I had a quiz and I wrote this code:

Print Fizz if it is divisible by 3 and it prints Buzz if it is divisible by 5. It prints FizzBuss if it is divisible by both. Otherwise, it will print the numbers between 1 and 100.

But after I arrived home, I wondered if could have writen it with less code. However, I could not come out with a shorter code. Can I do it with a shorter code? Thanks.

This is what I wrote and I think it works well. But can I have done it with less code.

#include <stdio.h>

int main(void)
{
    int i;
    for(i=1; i<=100; i++)
    {
        if(((i%3)||(i%5))== 0)
            printf("number= %d FizzBuzz\n", i);
        else if((i%3)==0)
            printf("number= %d Fizz\n", i);
        else if((i%5)==0)
            printf("number= %d Buzz\n", i);
        else
            printf("number= %d\n",i);

    }

    return 0;
}

回答1:

You could also do:

#include <stdio.h>

int main(void)
{
    int i;
    for(i=1; i<=100; ++i)
    {
        if (i % 3 == 0)

- _Given material_
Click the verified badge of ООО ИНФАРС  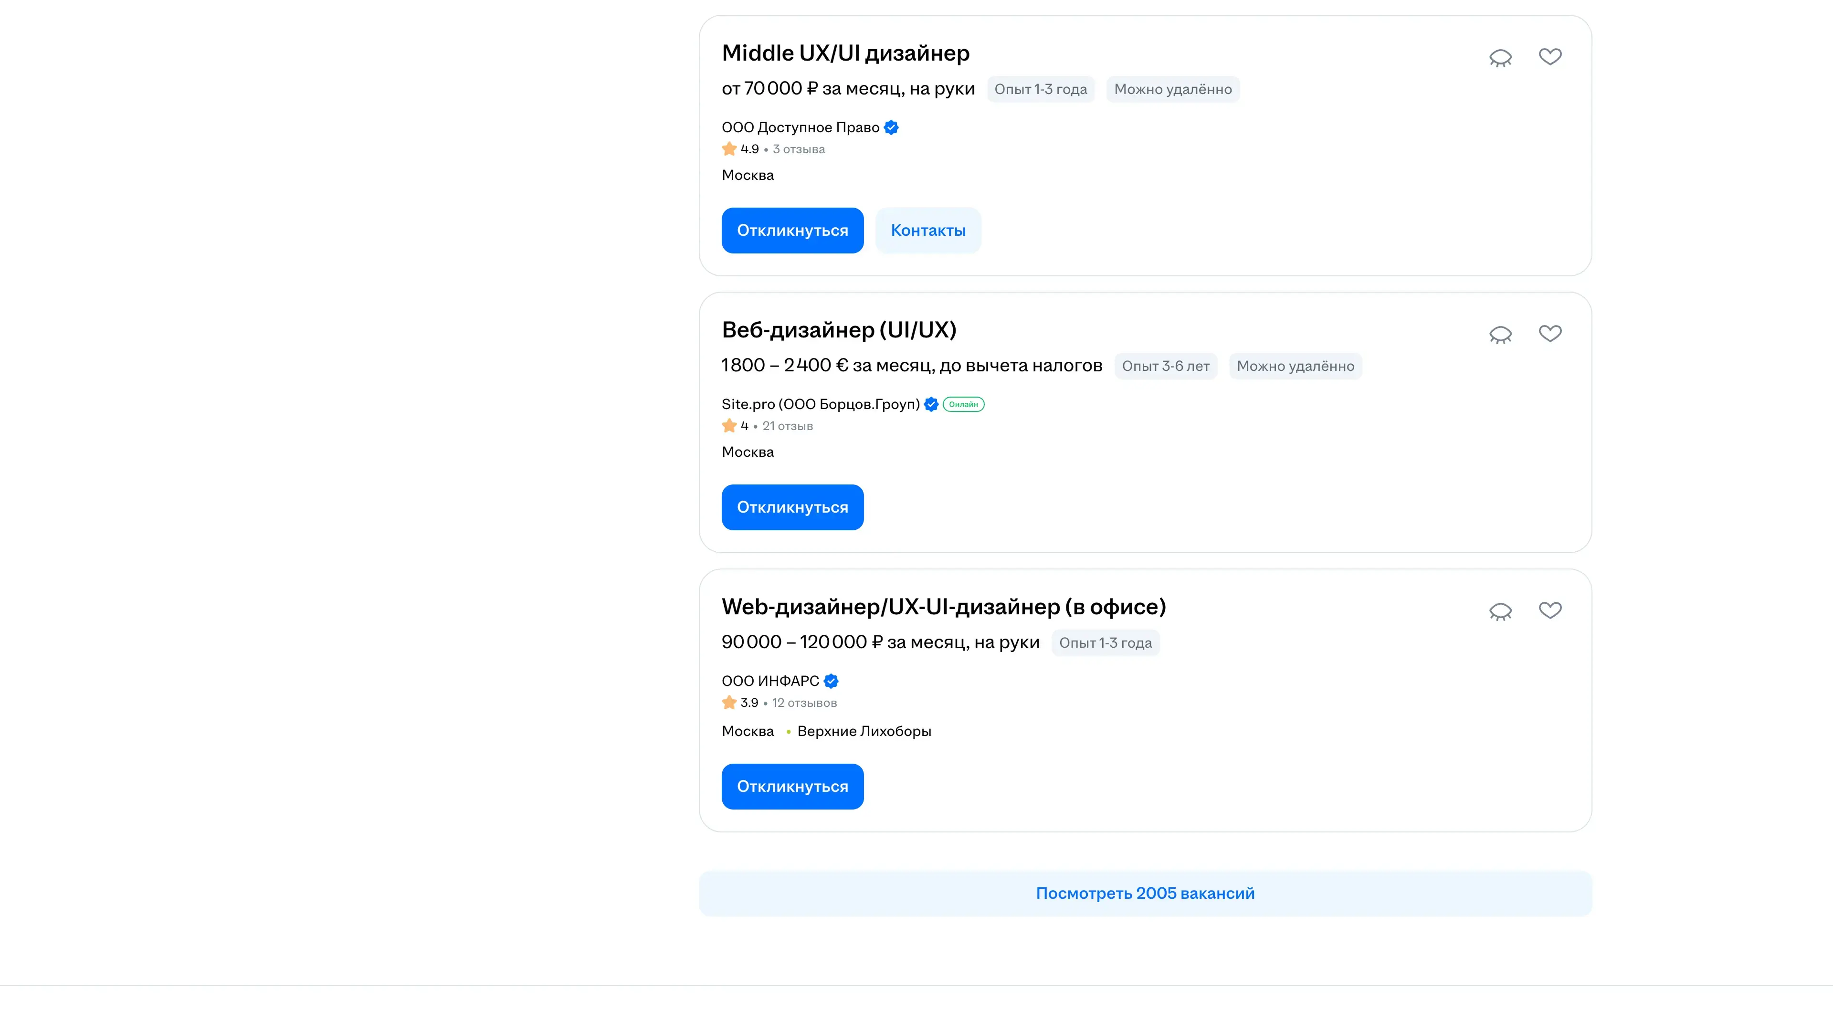[830, 681]
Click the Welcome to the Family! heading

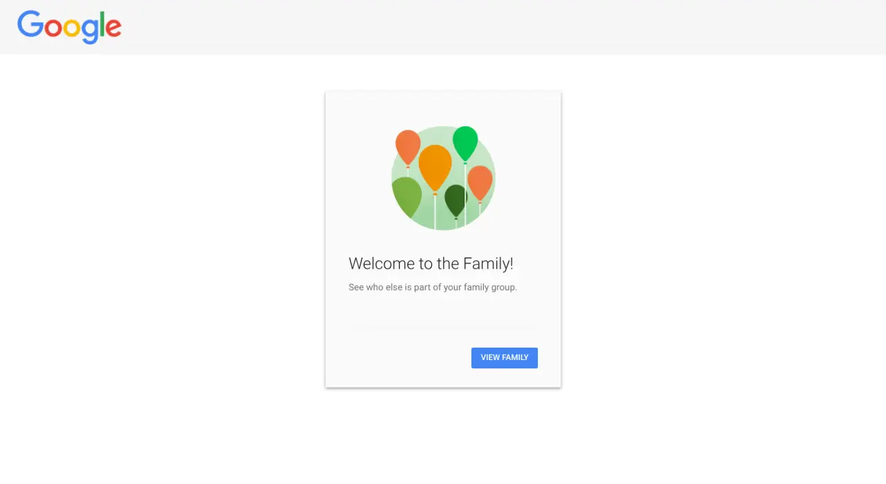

- _Requirements_
According to the FizzBuzz thread, which range of numbers does the quiz program print? Answer using only the FizzBuzz thread, not the listing.

- _Worked answer_
The numbers between 1 and 100.